Support different lora adapter artifact registry
🚀 Feature Description and Motivation
apiVersion: model.aibrix.ai/v1alpha1
kind: ModelAdapter
metadata:
name: text2sql-lora-1
namespace: default
spec:
baseModel: llama2-70b
podSelector:
matchLabels:
model.aibrix.ai: llama2-70b
additionalConfig:
# could be model artifact etc.
modelArtifact: yard1/llama-2-7b-sql-lora-test
schedulerName: default-model-adapter-scheduler
Currently, we just use a simple modelArtifact key. this is kind of simple and it only support two "registries"
- local: it has to be absolute path accessible from the container
- huggingface repo id
This is definitely not enough. we need better structure to support more artifact registry and associated authN credentials
Use Case
- Support S3 or other registries
Proposed Solution
No response
There're two options.
- Make the support in engine side. we pass everything into the inference engine
- Runtime should pick it up and download it. we need to change the control flow and invoke the lora registration with absolute path when the lora adapter is downloaded.
This is probably not the most critical task in rc1, we will consider to postpone to next rc release
// ArtifactURL is the address of the model artifact to be downloaded. Different protocol is supported like s3,gcs,huggingface
// +kubebuilder:validation:Required
ArtifactURL string `json:"artifactURL,omitempty"`
// CredentialsSecretRef points to the secret used to authenticate the artifact download requests
// +optional
CredentialsSecretRef *corev1.LocalObjectReference `json:"credentialsSecretRef,omitempty"`
Another challenge is how lora secretRef can be used by an existing pod. the target pod is the container need to consume the secretRef but this can not be completed in runtime.. this would be a blocker
Since it involves the design question, we can not finish this story by RC1. It can be moved to RC2 instead.
Design consideration
- Engine starts with some credentials, then we can load lora, if lora requires credential to be downloaded, it has to be the credential we gave to engine.

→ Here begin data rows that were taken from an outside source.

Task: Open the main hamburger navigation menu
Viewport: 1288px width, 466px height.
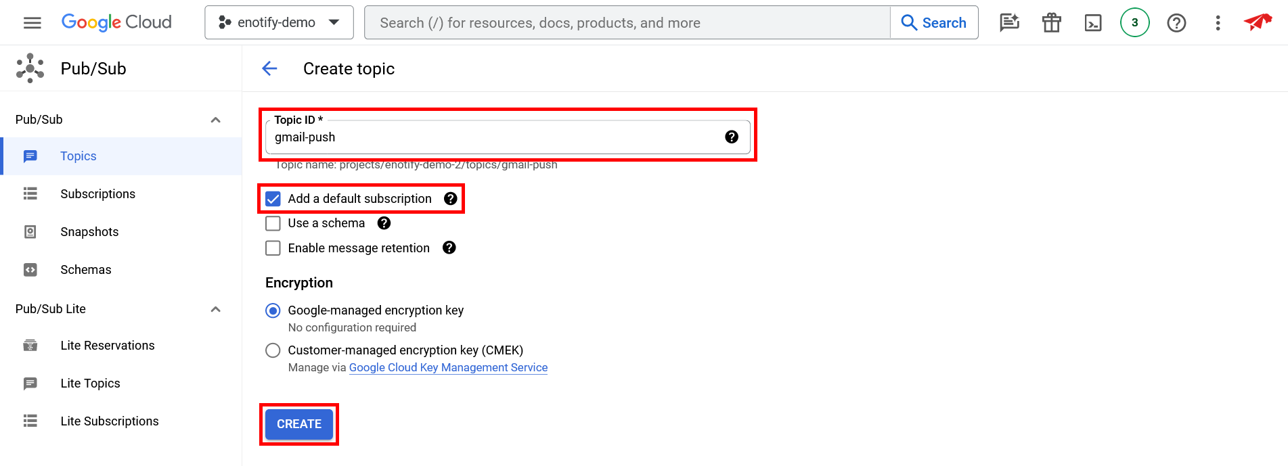Action: (32, 23)
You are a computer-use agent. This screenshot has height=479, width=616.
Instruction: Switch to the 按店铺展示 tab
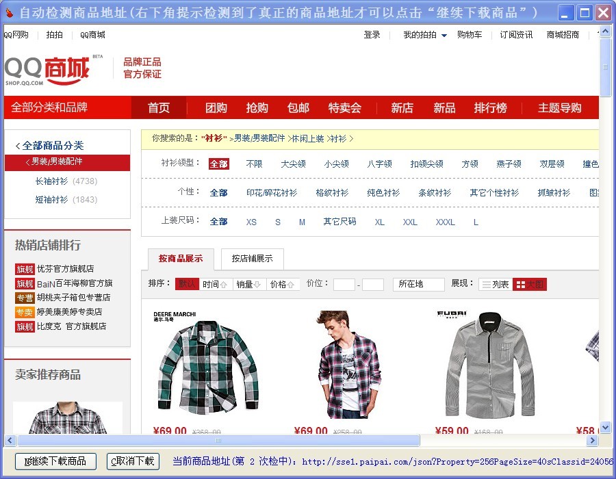[252, 259]
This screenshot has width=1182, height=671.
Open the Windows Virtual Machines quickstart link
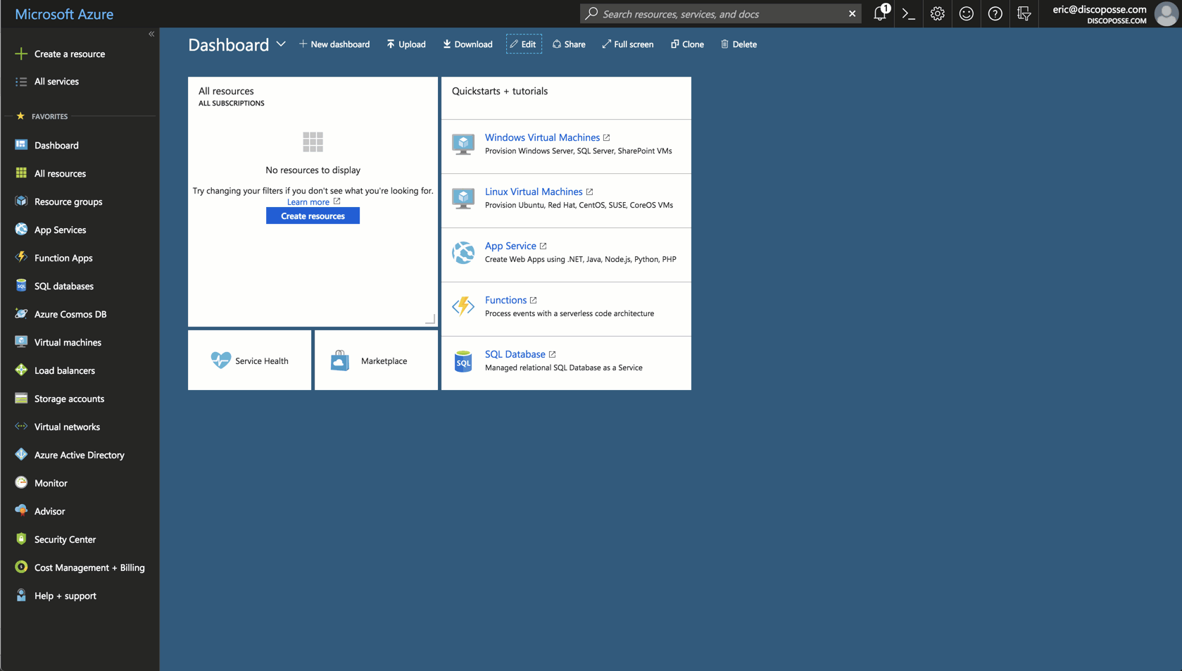click(542, 137)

- Load_lora can accept the env variables, the engine leverages the credentials to download the model.
- Engine only handle the absolute local path, lora is downloaded by runtime, once scheduling is done, controller triggers the runtime model download, once downloading is complete (how can it knows that in short latency), the controller triggers the model weights loading.
- Engine just ship the task to runtime, runtime takes care of downloading and loading operations.
note:
- We can not rely on pod level credential since that's immutable and there's no way to setup everything upfront.
- Any security concerns to pass through the token or credentials?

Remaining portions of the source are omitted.